On August 10, 2011, the Board of Directors approved a 1-for-18 reverse stock split, or “Share Consolidation”, which became effective on August 25, 2011. The 1-for-18 reverse stock split affected all of the Company’s common shares, stock options and warrants outstanding at the effective date. Consequently, the Company has retroactively adjusted its financial statements for all periods presented to show the shares, stock options and warrants as if they had always been presented on this basis. The number of units and unit prices (including with respect to the units issued in our April 2010 Private Placement and the Rights Offering) have not been adjusted to reflect the Share Consolidation, and the number of warrants outstanding have not been adjusted to reflect the Share Consolidation (in accordance with the terms of the warrants, the number of shares of common stock issuable thereunder were adjusted as a result of the Share Consolidation but not the number of warrants outstanding)
 
Use of estimates
 
The preparation of financial statements in conformity with U.S. GAAP requires management to make estimates and assumptions that impact the reported amounts of assets and liabilities and disclosure of contingent assets and liabilities as of the date of the condensed financial statements and the reported amounts of revenue and expense during the reporting period. Significant estimates include certain accruals, valuation of derivative warrant liability and the value of stock based compensation. Actual results could differ from those estimates.
 
In the opinion of management, these unaudited interim condensed financial statements include all normal and recurring adjustments, considered necessary for the fair presentation of the Company’s financial position at March 31, 2014, and to state fairly the results for the periods presented. The most significant estimates included in these financial statements are the derivative instruments described in Note 3. There were significant changes in their valuation during the quarter.
 
New Accounting Pronouncements Adopted
 
In July 2013, the FASB issued ASU No. 2013-11, "Presentation of an Unrecognized Tax Benefit When a Net Operating Loss Carryforward, a Similar Tax Loss, or a Tax Credit Carryforward Exists," an amendment to FASB Accounting Standards Codification, or "ASC" Topic 740, Income Taxes, or "FASB ASC Topic 740." This update clarifies that an unrecognized tax benefit, or a portion of an unrecognized tax benefit, should be presented in the financial statements as a reduction to a deferred tax asset for a net operating loss carryforward, a similar tax loss, or a tax credit carryforward if such settlement is required or expected in the event the uncertain tax position is disallowed.
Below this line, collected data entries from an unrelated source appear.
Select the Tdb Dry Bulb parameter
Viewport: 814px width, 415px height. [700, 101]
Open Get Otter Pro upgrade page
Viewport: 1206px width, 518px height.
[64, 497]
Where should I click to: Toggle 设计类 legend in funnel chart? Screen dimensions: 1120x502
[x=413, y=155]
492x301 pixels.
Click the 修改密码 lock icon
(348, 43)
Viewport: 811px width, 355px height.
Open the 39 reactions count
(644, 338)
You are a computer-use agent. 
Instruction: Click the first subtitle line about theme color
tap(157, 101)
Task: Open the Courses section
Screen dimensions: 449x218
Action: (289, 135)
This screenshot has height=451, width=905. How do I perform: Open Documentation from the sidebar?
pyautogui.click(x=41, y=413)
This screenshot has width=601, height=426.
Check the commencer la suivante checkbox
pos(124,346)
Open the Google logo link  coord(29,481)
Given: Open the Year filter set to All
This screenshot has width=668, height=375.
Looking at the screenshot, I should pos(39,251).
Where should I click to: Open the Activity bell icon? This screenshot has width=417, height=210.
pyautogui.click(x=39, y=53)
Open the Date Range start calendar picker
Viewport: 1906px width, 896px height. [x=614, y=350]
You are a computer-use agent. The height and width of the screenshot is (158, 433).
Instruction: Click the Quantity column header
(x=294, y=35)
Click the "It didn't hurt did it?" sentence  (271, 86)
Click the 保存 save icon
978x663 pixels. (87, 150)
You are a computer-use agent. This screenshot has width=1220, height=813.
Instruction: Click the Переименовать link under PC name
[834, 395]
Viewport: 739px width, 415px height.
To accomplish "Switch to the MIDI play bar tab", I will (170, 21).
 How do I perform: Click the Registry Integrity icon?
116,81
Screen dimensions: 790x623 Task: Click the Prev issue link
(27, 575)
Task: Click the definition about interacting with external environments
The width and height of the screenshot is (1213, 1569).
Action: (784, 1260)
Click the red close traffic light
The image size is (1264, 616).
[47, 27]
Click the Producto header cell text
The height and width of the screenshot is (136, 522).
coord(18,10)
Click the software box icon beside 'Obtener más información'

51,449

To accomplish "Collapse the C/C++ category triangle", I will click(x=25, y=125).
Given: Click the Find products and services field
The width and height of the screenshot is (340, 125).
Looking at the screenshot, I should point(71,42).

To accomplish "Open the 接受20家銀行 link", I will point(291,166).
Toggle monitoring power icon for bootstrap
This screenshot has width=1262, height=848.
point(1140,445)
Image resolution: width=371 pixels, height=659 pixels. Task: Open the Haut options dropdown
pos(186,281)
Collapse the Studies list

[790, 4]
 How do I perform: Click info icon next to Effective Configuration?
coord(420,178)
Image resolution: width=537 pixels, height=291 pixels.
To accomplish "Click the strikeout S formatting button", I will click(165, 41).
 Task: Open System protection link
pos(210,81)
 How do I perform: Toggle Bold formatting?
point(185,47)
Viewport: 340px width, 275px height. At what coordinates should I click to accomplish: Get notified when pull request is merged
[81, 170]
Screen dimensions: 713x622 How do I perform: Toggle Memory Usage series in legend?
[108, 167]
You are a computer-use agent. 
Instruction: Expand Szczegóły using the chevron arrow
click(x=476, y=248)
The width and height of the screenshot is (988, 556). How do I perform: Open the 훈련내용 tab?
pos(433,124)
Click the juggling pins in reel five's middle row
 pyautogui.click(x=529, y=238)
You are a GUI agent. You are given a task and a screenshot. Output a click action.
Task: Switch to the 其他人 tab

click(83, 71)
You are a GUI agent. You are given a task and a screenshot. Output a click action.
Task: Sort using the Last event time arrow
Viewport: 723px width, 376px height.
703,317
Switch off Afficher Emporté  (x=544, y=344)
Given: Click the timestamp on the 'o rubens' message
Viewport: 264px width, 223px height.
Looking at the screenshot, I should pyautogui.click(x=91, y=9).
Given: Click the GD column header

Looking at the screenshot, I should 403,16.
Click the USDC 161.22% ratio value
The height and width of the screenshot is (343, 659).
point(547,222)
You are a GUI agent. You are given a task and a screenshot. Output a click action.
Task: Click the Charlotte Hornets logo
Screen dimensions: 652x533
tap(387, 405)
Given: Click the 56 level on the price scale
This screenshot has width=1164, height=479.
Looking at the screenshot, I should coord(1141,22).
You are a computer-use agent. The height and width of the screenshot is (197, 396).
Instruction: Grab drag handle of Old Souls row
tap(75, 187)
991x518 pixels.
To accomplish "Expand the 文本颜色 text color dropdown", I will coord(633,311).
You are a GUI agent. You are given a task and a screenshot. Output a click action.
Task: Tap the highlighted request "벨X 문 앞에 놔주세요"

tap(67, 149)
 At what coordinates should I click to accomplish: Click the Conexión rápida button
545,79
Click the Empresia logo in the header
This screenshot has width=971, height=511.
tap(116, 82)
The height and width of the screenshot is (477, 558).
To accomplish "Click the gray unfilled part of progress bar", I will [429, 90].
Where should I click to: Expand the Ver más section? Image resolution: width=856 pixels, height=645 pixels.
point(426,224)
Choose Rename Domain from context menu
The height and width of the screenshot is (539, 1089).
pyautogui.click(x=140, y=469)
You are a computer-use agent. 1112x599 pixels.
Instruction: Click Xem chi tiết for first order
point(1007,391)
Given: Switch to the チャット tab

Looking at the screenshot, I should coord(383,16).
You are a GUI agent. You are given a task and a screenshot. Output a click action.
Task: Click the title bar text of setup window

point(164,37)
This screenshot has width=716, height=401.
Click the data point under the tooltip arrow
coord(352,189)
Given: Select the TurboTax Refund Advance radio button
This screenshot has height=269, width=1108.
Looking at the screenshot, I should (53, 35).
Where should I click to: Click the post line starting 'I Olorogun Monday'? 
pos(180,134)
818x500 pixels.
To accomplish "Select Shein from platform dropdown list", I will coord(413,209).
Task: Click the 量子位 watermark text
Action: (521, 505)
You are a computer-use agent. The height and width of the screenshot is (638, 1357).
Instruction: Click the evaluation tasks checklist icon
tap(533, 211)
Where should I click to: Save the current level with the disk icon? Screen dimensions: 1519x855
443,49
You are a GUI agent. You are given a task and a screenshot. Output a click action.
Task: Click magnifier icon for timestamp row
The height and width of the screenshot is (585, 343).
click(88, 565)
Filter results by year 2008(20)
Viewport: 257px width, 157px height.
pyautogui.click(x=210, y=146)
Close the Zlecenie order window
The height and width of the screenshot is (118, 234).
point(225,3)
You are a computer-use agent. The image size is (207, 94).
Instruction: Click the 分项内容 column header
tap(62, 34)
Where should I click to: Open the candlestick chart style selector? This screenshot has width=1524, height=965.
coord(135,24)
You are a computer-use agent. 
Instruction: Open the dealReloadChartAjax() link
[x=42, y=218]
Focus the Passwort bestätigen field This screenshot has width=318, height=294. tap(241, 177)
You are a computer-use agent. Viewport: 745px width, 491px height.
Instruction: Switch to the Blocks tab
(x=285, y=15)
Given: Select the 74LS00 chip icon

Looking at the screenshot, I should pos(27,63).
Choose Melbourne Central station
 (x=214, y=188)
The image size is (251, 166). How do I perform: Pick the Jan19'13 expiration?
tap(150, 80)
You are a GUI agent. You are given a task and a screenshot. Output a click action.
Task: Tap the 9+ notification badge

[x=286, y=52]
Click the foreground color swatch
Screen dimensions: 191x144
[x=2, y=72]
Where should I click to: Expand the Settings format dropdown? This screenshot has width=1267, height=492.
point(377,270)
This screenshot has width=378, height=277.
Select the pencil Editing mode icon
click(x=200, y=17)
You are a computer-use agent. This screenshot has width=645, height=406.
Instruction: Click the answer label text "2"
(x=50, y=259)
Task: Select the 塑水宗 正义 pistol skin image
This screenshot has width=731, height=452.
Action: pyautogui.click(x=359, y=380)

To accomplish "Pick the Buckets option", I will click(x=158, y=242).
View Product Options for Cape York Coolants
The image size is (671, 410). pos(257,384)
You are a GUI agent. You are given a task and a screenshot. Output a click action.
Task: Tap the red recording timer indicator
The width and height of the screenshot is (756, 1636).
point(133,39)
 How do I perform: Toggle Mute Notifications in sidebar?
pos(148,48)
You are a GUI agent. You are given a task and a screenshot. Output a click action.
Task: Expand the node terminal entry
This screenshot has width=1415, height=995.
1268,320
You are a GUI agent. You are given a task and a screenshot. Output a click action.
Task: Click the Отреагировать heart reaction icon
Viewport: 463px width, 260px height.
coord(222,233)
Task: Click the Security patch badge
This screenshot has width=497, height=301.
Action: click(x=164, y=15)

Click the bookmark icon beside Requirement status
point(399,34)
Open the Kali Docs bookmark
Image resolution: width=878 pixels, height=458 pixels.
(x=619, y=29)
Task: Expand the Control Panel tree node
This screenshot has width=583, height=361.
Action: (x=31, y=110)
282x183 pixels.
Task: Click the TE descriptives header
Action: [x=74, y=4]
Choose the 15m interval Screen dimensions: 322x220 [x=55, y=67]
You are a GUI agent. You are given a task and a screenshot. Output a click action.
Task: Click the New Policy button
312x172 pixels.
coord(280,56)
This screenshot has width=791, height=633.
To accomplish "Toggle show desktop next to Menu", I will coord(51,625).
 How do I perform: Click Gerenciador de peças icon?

In situations where a net operating loss carryforward, a similar tax loss, or a tax credit carryforward is not available at the reporting date under the tax law of the applicable jurisdiction or the tax law of the jurisdiction does not require, and the entity does not intend to use, the deferred tax asset for such purpose, the unrecognized tax benefit should be presented in the financial statements as a liability and should not be combined with deferred tax assets. This ASU is effective prospectively for fiscal years, and interim periods within those years, beginning after December 15, 2013. This accounting guidance did not have a material impact on our condensed financial statements or financial statement disclosures.
 
Cash and cash equivalents
 
Cash and cash equivalents consist of highly liquid investments with original maturities at the date of purchase of three months or less. The Company places its cash and cash equivalents in investments held by financial institutions in accordance with its investment policy designed to protect the principal investment. At March 31, 2014, the Company had $1,333 in money market investments (December 31, 2013 - $1,635), which typically have minimal risk and $5 in cash of which $2 (as translated to US dollars) was in Canadian dollars. At December 31, 2013, the company held $28 in cash of which $39 (as translated to US dollars) was in Canadian dollars. The Company did not experience any loss or write down of its money market investments for the three-month periods ended March 31, 2014 and 2013, respectively.